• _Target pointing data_
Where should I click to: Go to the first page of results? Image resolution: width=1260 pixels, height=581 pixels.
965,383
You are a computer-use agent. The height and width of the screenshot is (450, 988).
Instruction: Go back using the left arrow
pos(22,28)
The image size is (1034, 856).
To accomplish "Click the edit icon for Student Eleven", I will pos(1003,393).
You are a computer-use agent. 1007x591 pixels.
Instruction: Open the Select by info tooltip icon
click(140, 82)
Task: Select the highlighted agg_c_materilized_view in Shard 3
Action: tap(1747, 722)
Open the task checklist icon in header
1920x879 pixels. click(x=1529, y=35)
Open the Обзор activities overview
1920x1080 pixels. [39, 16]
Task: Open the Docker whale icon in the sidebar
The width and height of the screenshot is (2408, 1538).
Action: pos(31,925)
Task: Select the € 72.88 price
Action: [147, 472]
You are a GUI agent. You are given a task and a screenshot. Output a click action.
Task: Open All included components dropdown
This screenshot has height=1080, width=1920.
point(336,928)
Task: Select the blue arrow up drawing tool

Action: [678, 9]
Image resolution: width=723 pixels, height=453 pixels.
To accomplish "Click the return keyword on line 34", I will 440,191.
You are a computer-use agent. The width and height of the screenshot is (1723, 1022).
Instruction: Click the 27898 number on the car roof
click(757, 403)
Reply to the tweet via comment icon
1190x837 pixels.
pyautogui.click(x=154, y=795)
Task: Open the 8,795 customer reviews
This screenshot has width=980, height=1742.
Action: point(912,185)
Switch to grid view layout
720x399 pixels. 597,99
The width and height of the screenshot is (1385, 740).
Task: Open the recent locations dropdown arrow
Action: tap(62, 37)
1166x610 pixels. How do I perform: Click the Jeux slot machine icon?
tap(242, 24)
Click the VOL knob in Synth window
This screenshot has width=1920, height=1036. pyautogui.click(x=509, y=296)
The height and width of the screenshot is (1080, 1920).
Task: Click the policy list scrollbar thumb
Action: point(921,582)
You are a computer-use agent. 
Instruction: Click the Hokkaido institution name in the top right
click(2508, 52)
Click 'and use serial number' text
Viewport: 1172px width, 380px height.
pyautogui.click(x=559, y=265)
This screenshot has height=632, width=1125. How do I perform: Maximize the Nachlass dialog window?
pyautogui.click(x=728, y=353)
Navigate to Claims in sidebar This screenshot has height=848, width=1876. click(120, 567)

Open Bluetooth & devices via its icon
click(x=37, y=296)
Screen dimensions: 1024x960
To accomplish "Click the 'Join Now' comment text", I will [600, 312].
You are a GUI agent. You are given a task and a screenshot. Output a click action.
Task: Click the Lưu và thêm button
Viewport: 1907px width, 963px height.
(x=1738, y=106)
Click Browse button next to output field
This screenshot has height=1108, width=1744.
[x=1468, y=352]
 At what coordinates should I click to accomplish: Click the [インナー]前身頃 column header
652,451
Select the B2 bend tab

• _PROBLEM_
Output all of the rows above again, word for word and unchanged.

• _COMPLETED EXERCISE_
Where should I click to: Go to the first page of results? Image resolution: width=1260 pixels, height=581 pixels.
965,383
You are a computer-use agent. The height and width of the screenshot is (450, 988).
Instruction: Go back using the left arrow
pos(22,28)
The image size is (1034, 856).
To accomplish "Click the edit icon for Student Eleven", I will pos(1003,393).
You are a computer-use agent. 1007x591 pixels.
Instruction: Open the Select by info tooltip icon
click(140, 82)
Task: Select the highlighted agg_c_materilized_view in Shard 3
Action: tap(1747, 722)
Open the task checklist icon in header
1920x879 pixels. click(x=1529, y=35)
Open the Обзор activities overview
1920x1080 pixels. [39, 16]
Task: Open the Docker whale icon in the sidebar
The width and height of the screenshot is (2408, 1538).
Action: pos(31,925)
Task: Select the € 72.88 price
Action: [147, 472]
You are a GUI agent. You are given a task and a screenshot. Output a click action.
Task: Open All included components dropdown
This screenshot has height=1080, width=1920.
point(336,928)
Task: Select the blue arrow up drawing tool

Action: [678, 9]
Image resolution: width=723 pixels, height=453 pixels.
To accomplish "Click the return keyword on line 34", I will 440,191.
You are a computer-use agent. The width and height of the screenshot is (1723, 1022).
Instruction: Click the 27898 number on the car roof
click(757, 403)
Reply to the tweet via comment icon
1190x837 pixels.
pyautogui.click(x=154, y=795)
Task: Open the 8,795 customer reviews
This screenshot has width=980, height=1742.
Action: point(912,185)
Switch to grid view layout
720x399 pixels. 597,99
The width and height of the screenshot is (1385, 740).
Task: Open the recent locations dropdown arrow
Action: tap(62, 37)
1166x610 pixels. How do I perform: Click the Jeux slot machine icon?
tap(242, 24)
Click the VOL knob in Synth window
This screenshot has width=1920, height=1036. pyautogui.click(x=509, y=296)
The height and width of the screenshot is (1080, 1920).
Task: Click the policy list scrollbar thumb
Action: point(921,582)
You are a computer-use agent. 
Instruction: Click the Hokkaido institution name in the top right
click(2508, 52)
Click 'and use serial number' text
Viewport: 1172px width, 380px height.
pyautogui.click(x=559, y=265)
This screenshot has height=632, width=1125. How do I perform: Maximize the Nachlass dialog window?
pyautogui.click(x=728, y=353)
Navigate to Claims in sidebar This screenshot has height=848, width=1876. click(120, 567)

Open Bluetooth & devices via its icon
click(x=37, y=296)
Screen dimensions: 1024x960
To accomplish "Click the 'Join Now' comment text", I will [600, 312].
You are a GUI agent. You are given a task and a screenshot. Output a click action.
Task: Click the Lưu và thêm button
Viewport: 1907px width, 963px height.
(x=1738, y=106)
Click Browse button next to output field
This screenshot has height=1108, width=1744.
[x=1468, y=352]
 At what coordinates should I click to accomplish: Click the [インナー]前身頃 column header
652,451
Select the B2 bend tab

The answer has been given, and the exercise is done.